WHAT IS NEEDED:
Please answer these questions about the Jordan Peterson opinion piece below.
(a) What term does the author say they are coining?
(b) What five ingredients does Peterson use to build his ideas?
(c) Which company's editorial meetings are named?

TEXT BLOCK:
▬▬▬▬▬▬▬▬▬▬

Crybabies complain that the author is xenophobic, a tearophobic, and transphobic. I guess they didn’t like Peterson’s story about the male lobsters, and are angry about having to compete with each other for mating privileges with the more desirable females, instead of dressing up as female lobsters, wearing “Editors’ Lives Matter” T-shirts and dancing flamenco, which is what all decent animals do when they know they are being closely watched by a psychiatrist armed with a notebook and pencil.

If I may be so bold, today I am coining the term silicone thinking. It refers to those people who allow themselves to be emotionally impacted by a frivolous and sentimental argument, which permeates while still soft, only to solidify inside them, becoming the new foundation upon which their life will be constructed. Modern society is full of silicone minds. Within, there is nothing more than an immense forest of weak and malleable ideas that have artificially solidified, and that can be cut with a simple pair of scissors, that are incapable of resisting even the slightest test of temperature, but that take up immense amounts of space and prevent the good ideas from taking root. This silicone is a silly slogan, a sentimental newspaper headline, or a Kamala Harris rally where she talks about how badly she has done in life because she was born a woman, and not a man, like Joe Biden.

All Jordan Peterson has done is take a pair of scissors, prune this silicone forest, and start building a series of ideas using the usual ingredients: the history of philosophy, the classics, the actual real life experience of psychiatric practice, his own life, and natural law.

In the old days, before illiterate Twitter philosophers started spouting “happiness only depends on you,” “you deserve everything,” and “if you want it badly enough, the universe will give it to you,” any normal person based their thinking on the same foundations as the Canadian psychiatrist. But I guess it’s easier to put a heart shaped sign over your bed saying, “Don’t regret anything, you are the best thing that ever happened to you” than to read The Divine Comedy, and remember that there is a hell, smoky and tasty, waiting for exactly those same idiots who go through life regretting nothing. The attempts to censor Peterson are nothing other than an act of moral laziness: if you don’t ask yourself questions, you will never need answers.

The unconsolable sobbing at Penguin Random House’s editorial meetings over the upcoming release of Peterson’s book only proves that the company needs to overhaul its recruiting department and get older employees who can pass a psycho-technical test without pouting. The kind of people who moan about publishing a book are the same kind of people who might cry their eyes out over a steak and potatoes while thinking, “Poor little cow. What will her mother think?” Peterson should pencil them in for an appointment at his office …

Somehow I wish I could say that Jordan Peterson is a brave man because he stands for extreme and extravagant ideas in which he firmly believes. But that would be a lie. Everything he says is incredibly normal. Everything he stands for is natural. Everything he explains can be touched with our own hands because it exists in the real world, that same real world that the friends of cultural Marxism, those who live offended 24/7, and other unicorn hunters, never dare to put a foot on.

▬▬▬▬▬▬▬▬▬▬

SOURCE MATERIAL:
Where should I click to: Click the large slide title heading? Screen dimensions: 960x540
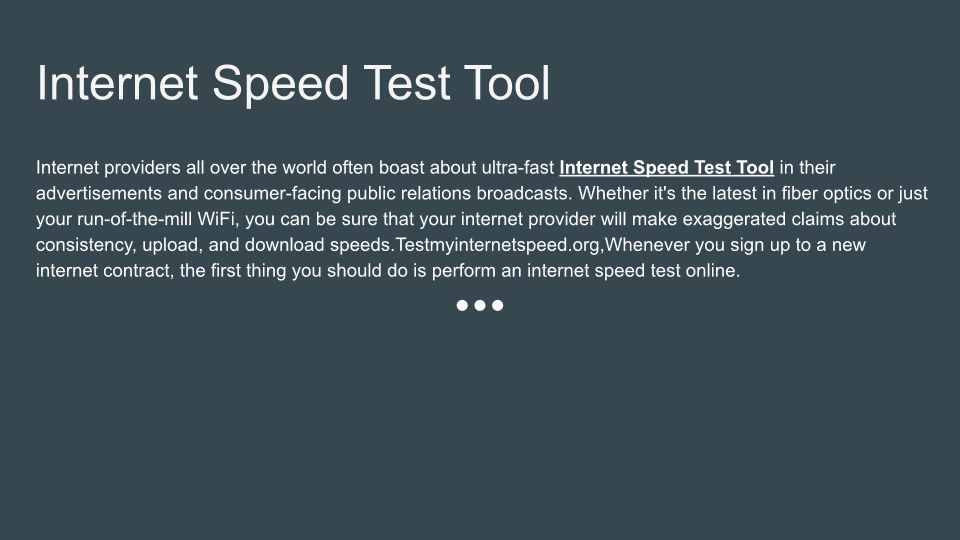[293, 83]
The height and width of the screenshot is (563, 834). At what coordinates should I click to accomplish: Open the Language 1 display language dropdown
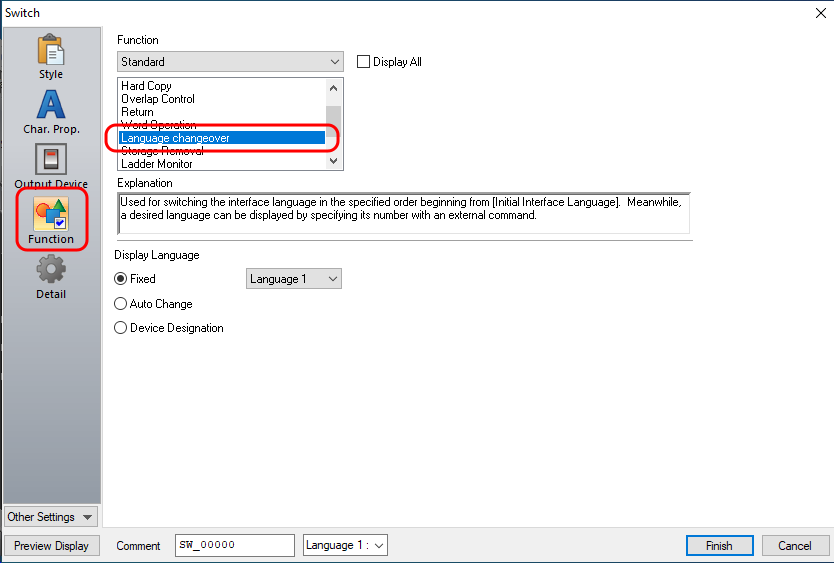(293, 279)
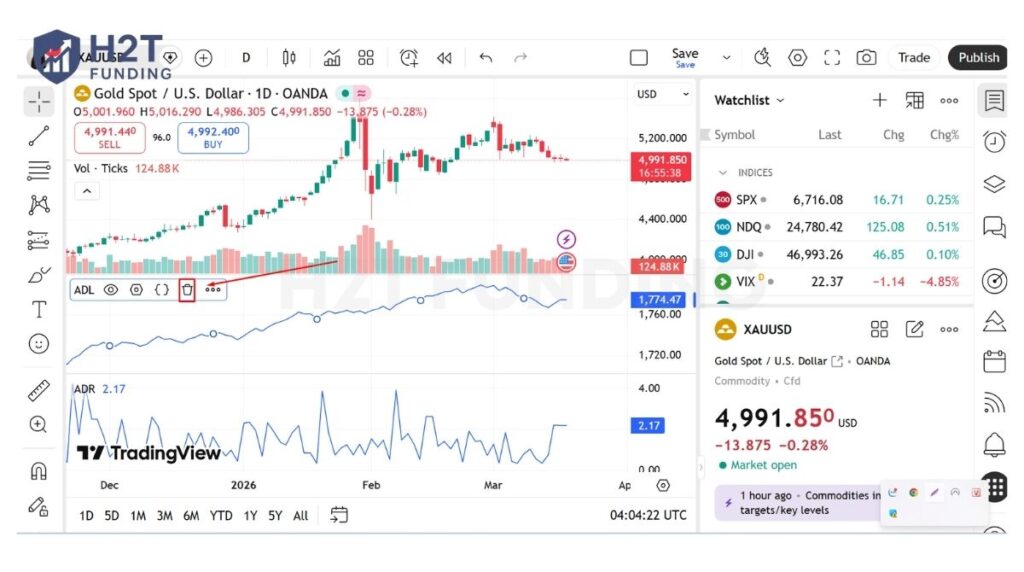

▬▬▬▬▬▬▬▬▬▬

TASK SOLUTION:
(a) Silicone thinking.
(b) The history of philosophy, the classics, the actual real life experience of psychiatric practice, his own life, and natural law.
(c) Penguin Random House.